Texte intégral
RMC le 3 mars 1997 - Entretien du ministre des affaires étrangères, M. Hervé de Charrette
RMC : Tout le monde convient bien que l'Albanie doit faire face à des problèmes économiques pratiquement insurmontables. Ce pays pauvre, entièrement fermé à l’époque du communisme, s'est brutalement converti au libéralisme. L’économie est, aujourd'hui, complètement désorganisée et les mafias locales y ont leur part. Que peut faire l'Europe ?
Hervé de Charrette : Les Français sont très préoccupés, les Français, mais aussi sachez-le, tous les pays de l'Union européenne devant la gravité des événements qui surviennent en Albanie et qui peuvent laisser craindre le développement de troubles et de difficultés. C'est pourquoi nous appelons très solennellement l'ensemble des partis, l'ensemble des dirigeants d'Albanie, à faire preuve de modération et de sagesse pour trouver, ensemble, une solution à leurs problèmes.
RMC : Et en dehors de lancer un appel, que peut-on faire concrètement ?
Hervé de Charrette : La France et l'Union européenne vont se concerter dans les heures qui viennent. La présidence européenne envisage de se rendre sur place. Mais je le répète, pour résoudre les difficultés de l'Albanie, c'est d'abord aux Albanais d’éviter les crises, les tensions et les difficultés./.
Albanie, réponse du ministre délégué à la coopération, M. Jacques Godfrain, à une question d'actualité, à l'Assemblée nationale, le 4 mars 1997
Depuis le mois de janvier, la crise dite des "pyramides financières" n'a cessé de s'aggraver. La ruine de centaines de milliers d’épargnants a provoqué de véritables émeutes débouché sur une situation que l'on peut qualifier d'insurrectionnelle et provoqué la démission du gouvernement et la proclamation de l'état d'urgence.
C'est dire l'intensité de la crise qui affecte l'Albanie, et par voie de conséquence, les pays qui sont à son voisinage. La France et l'Union européenne, mobilisées depuis plusieurs semaines, ont pris la pleine mesure du problème.
À quoi tendent nos efforts ? Prioritairement, à assurer la sécurité de la centaine de ressortissants français présents en Albanie. Ceux dont la présence n'est pas indispensable ont été appelés, hier, à regagner la France. Notre ambassade à Tirana est en contact constant avec d'autres missions diplomatiques pour assurer, en liaison avec les autorités albanaises. la sécurité des ressortissants étrangers.

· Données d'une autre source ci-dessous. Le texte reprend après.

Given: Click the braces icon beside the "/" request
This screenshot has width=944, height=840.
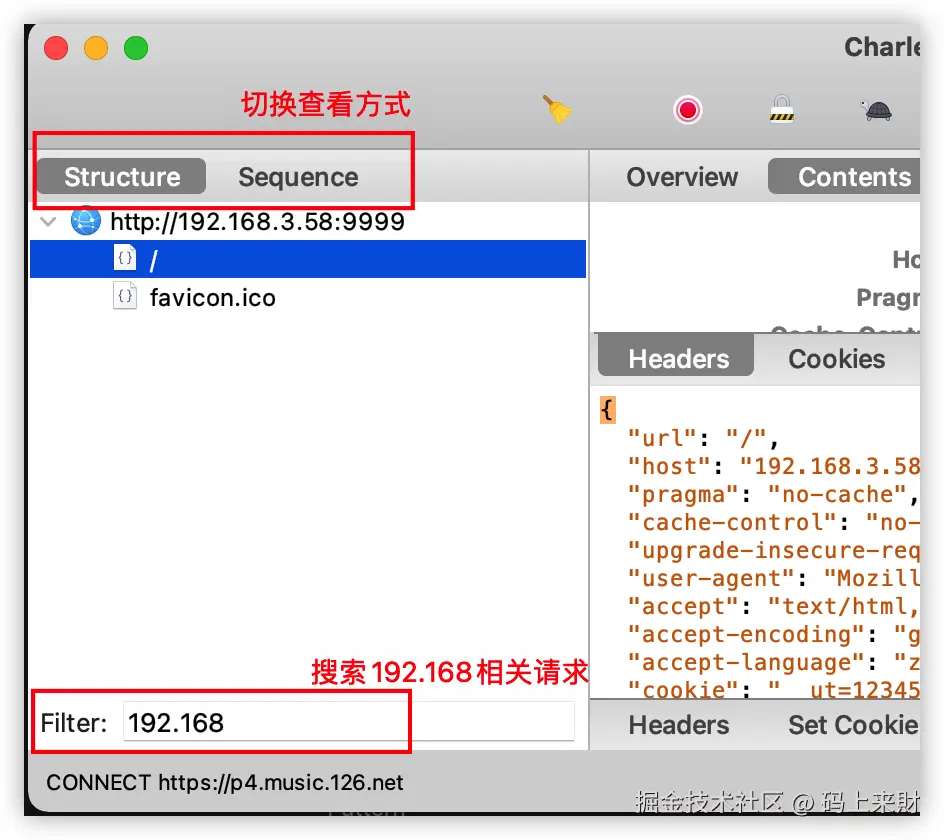Looking at the screenshot, I should tap(124, 257).

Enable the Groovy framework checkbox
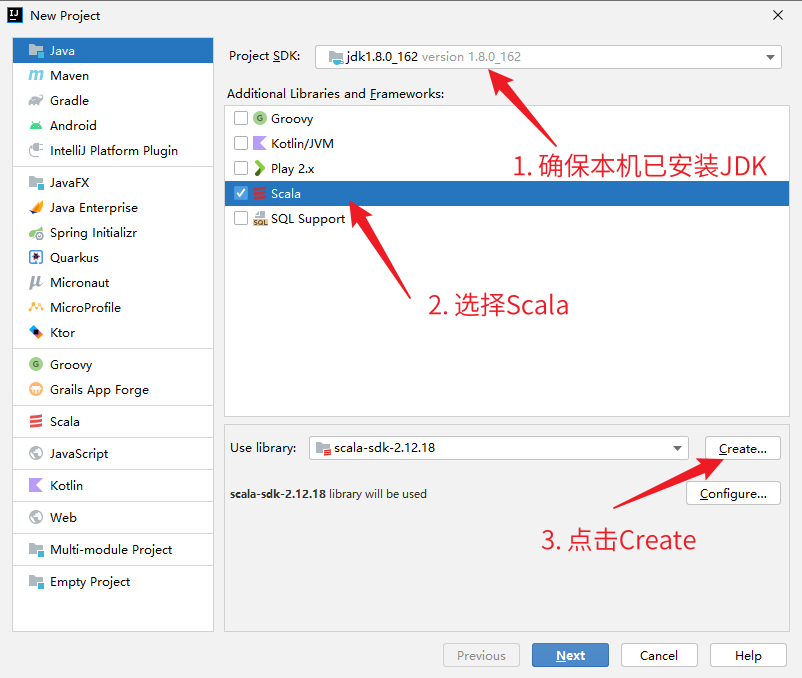click(241, 118)
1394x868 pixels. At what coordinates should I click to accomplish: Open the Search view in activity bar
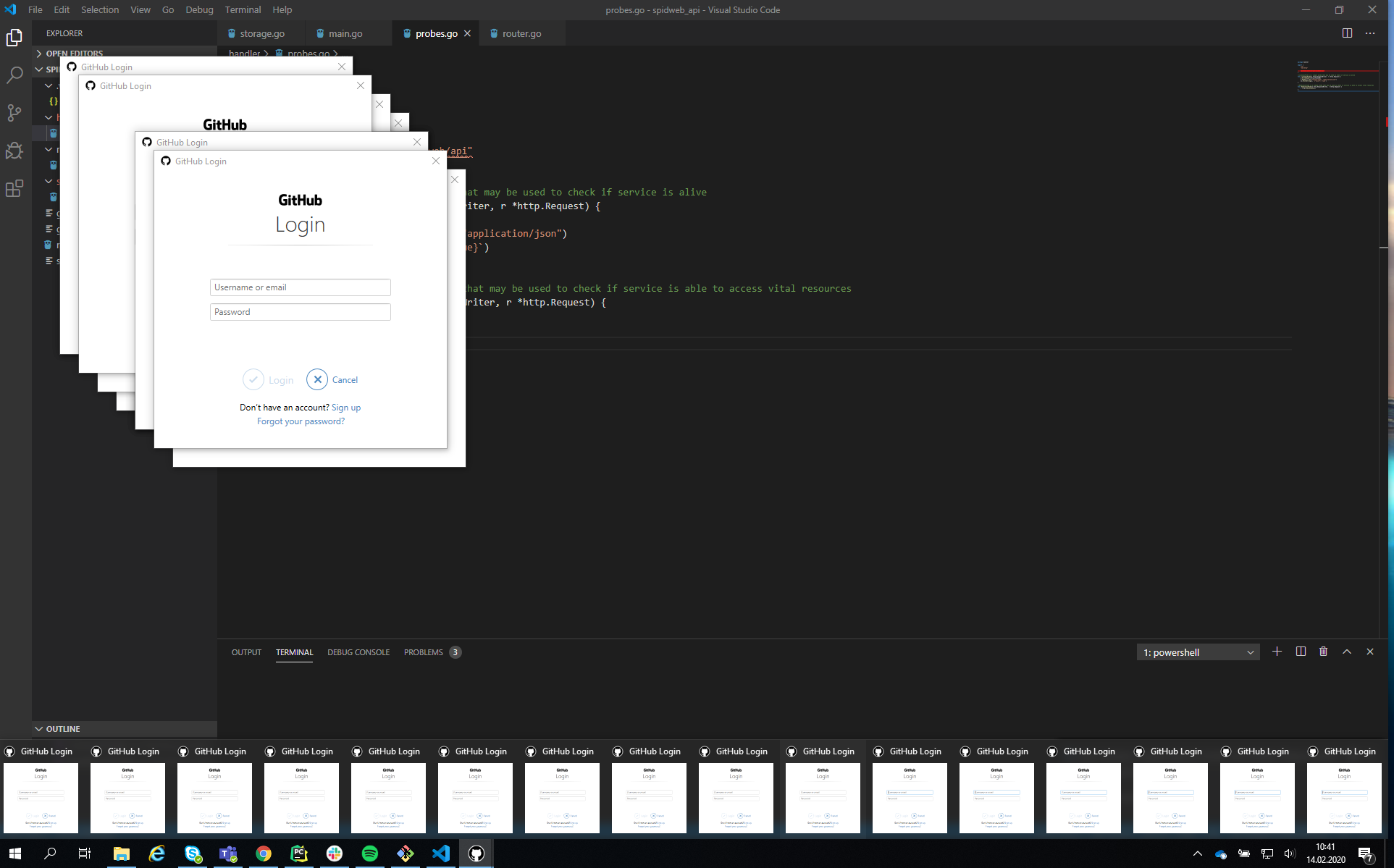[14, 75]
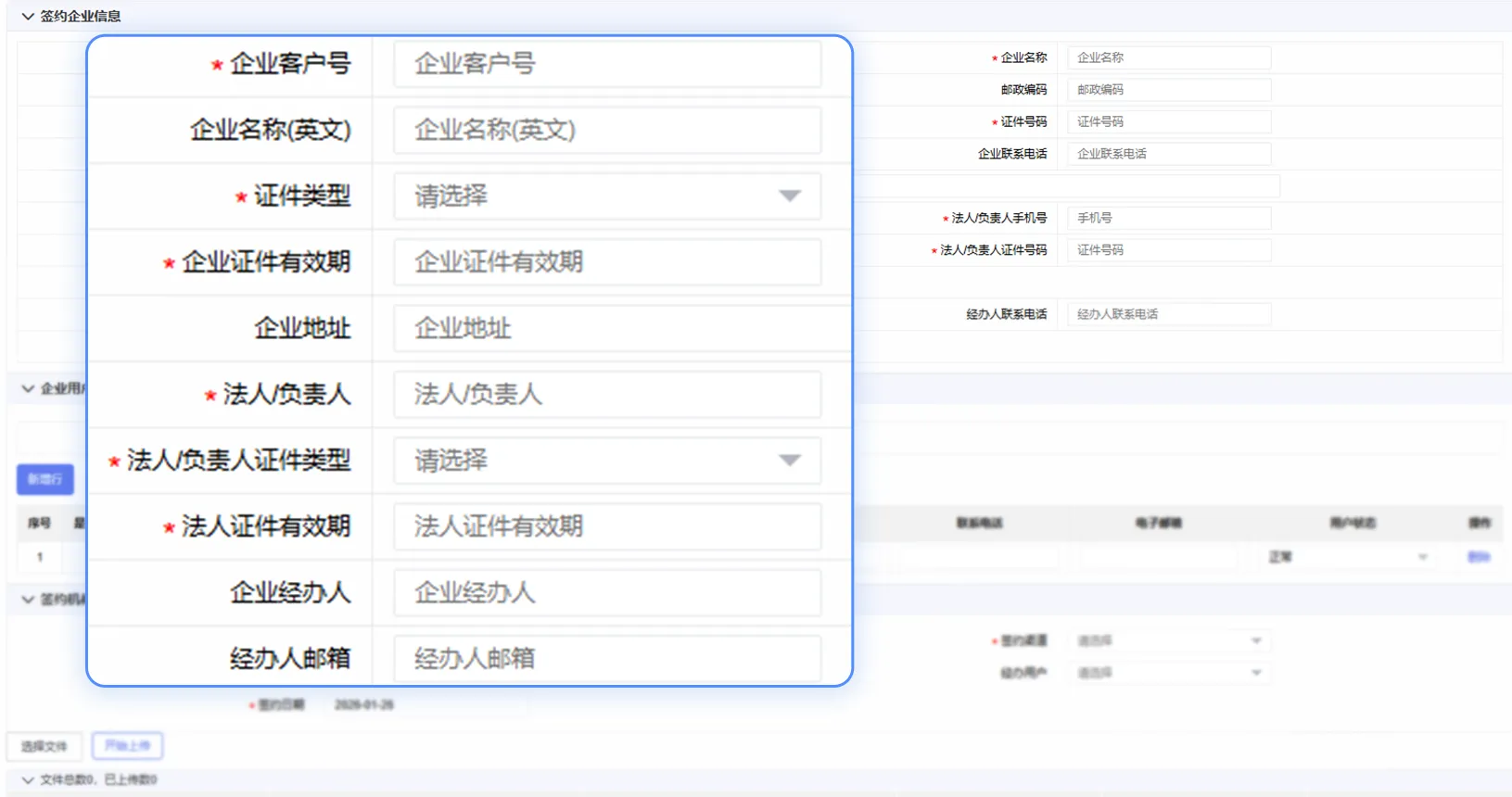
Task: Click the 企业客户号 input field
Action: [606, 64]
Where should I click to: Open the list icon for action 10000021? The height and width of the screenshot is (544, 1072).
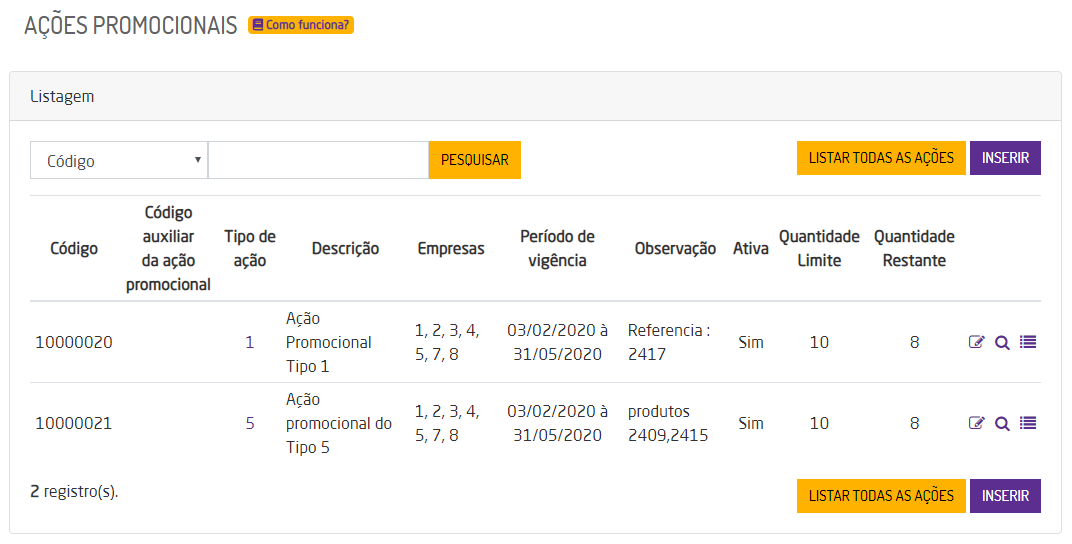pos(1028,423)
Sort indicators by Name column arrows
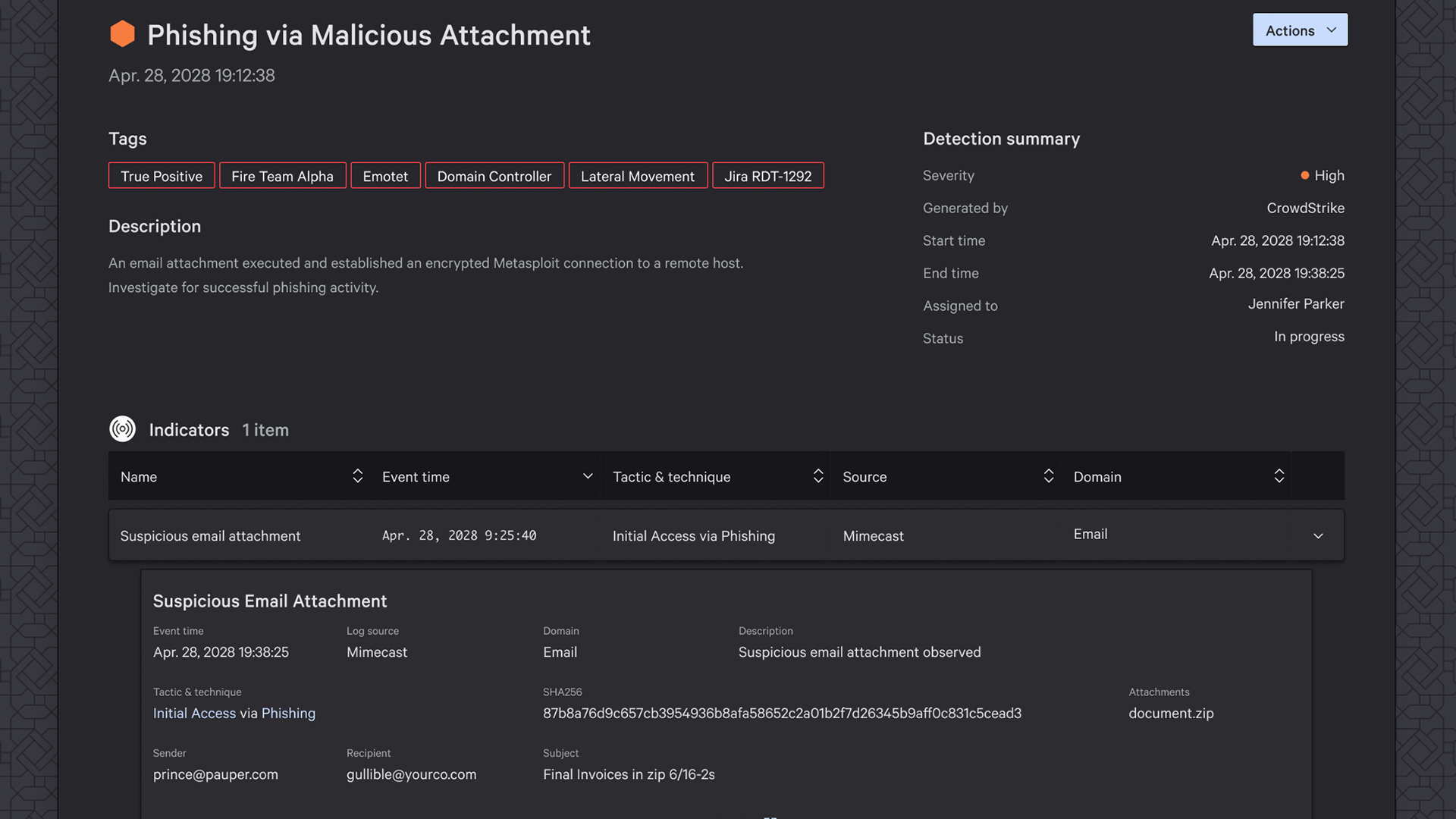Image resolution: width=1456 pixels, height=819 pixels. (x=357, y=476)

Le souci qu'a la France de favoriser une solution rapide et non violente de la crise l'a conduite à agir vigoureusement en faveur du dialogue politique. À nos yeux, ce dialogue devrait déboucher sur une nouvelle donne institutionnelle : c'est ainsi que le président Berisha, qui a été réélu hier, pourrait être amené à constituer un gouvernement d'union nationale et à procéder à des élections législatives anticipées. Seule l'instauration d'un climat de confiance entre les différents partis politiques permettra de répondre au désarroi de la population.
Plusieurs délégations internationales se sont rendues ces derniers jours à Tirana pour étudier, avec toutes les parties prenantes, la situation politique et financière et formuler des recommandations. L'Union européenne, qui tiendra des réunions d'urgence cette semaine, à d'ores et déjà proposé au gouvernement de Tirana diverses formes d'assistance technique. Les ambassadeurs de l'Union européenne ont réuni dès dimanche soir les présidents de tous les partis politiques.
La France est très attachée à l'avenir de ce pays européen, dont elle se sent proche par de nombreux souvenirs historiques et liens culturels. Elle prendra toute sa part dans les efforts engagés par la communauté internationale, et en particulier, l'Union européenne, pour aider l'Albanie à retrouver la voie de la stabilité et de l'assainissement financier.